▶ **Stored data entries**:
BEGIN

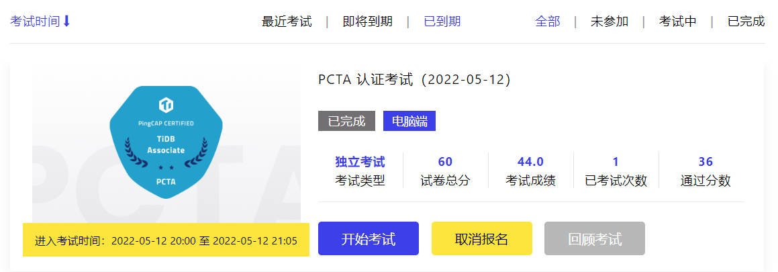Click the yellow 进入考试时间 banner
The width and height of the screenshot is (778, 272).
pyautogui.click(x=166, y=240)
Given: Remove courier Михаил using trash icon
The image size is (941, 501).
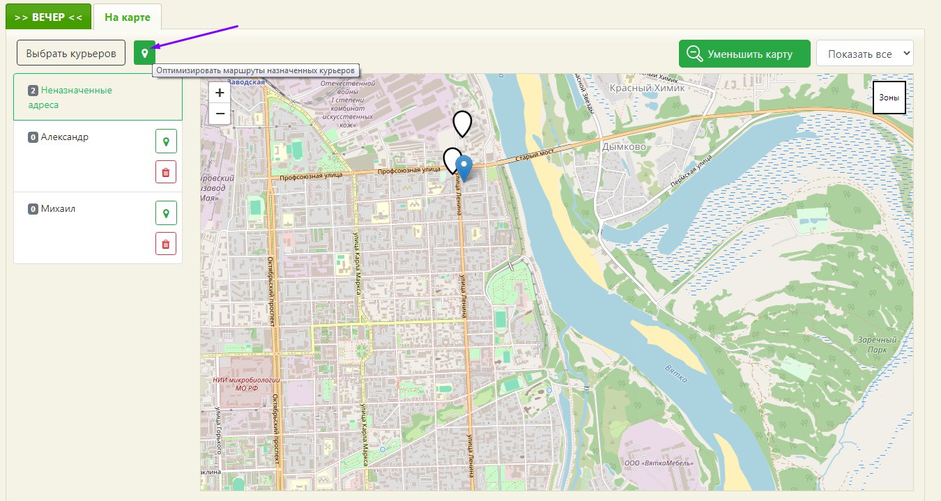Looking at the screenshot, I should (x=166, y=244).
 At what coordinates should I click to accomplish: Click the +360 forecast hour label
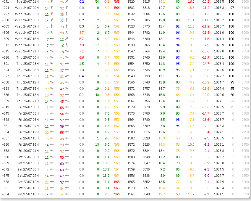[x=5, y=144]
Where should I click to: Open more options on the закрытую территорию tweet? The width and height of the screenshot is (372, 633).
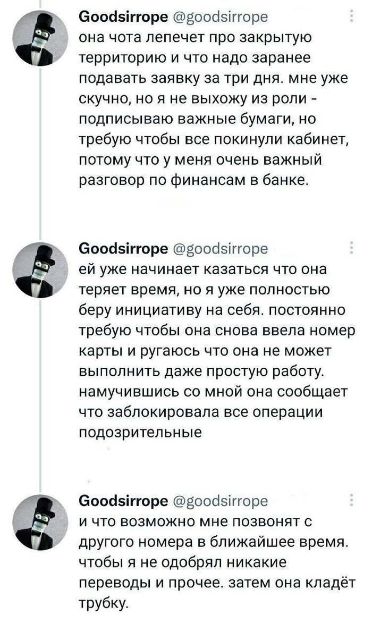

END

▶ **WHAT YOU WILL DO**:
With all pictures excluded, output exactly the lines from the one containing "The image size is (941, 501)." through the final line of the entries, inclusive.

▶ **WRITTEN REPLY**:
The image size is (941, 501).
Looking at the screenshot, I should (x=166, y=244).
 At what coordinates should I click to accomplish: Click the +360 forecast hour label
[x=5, y=144]
Where should I click to: Open more options on the закрытую территорию tweet? The width and height of the screenshot is (372, 633).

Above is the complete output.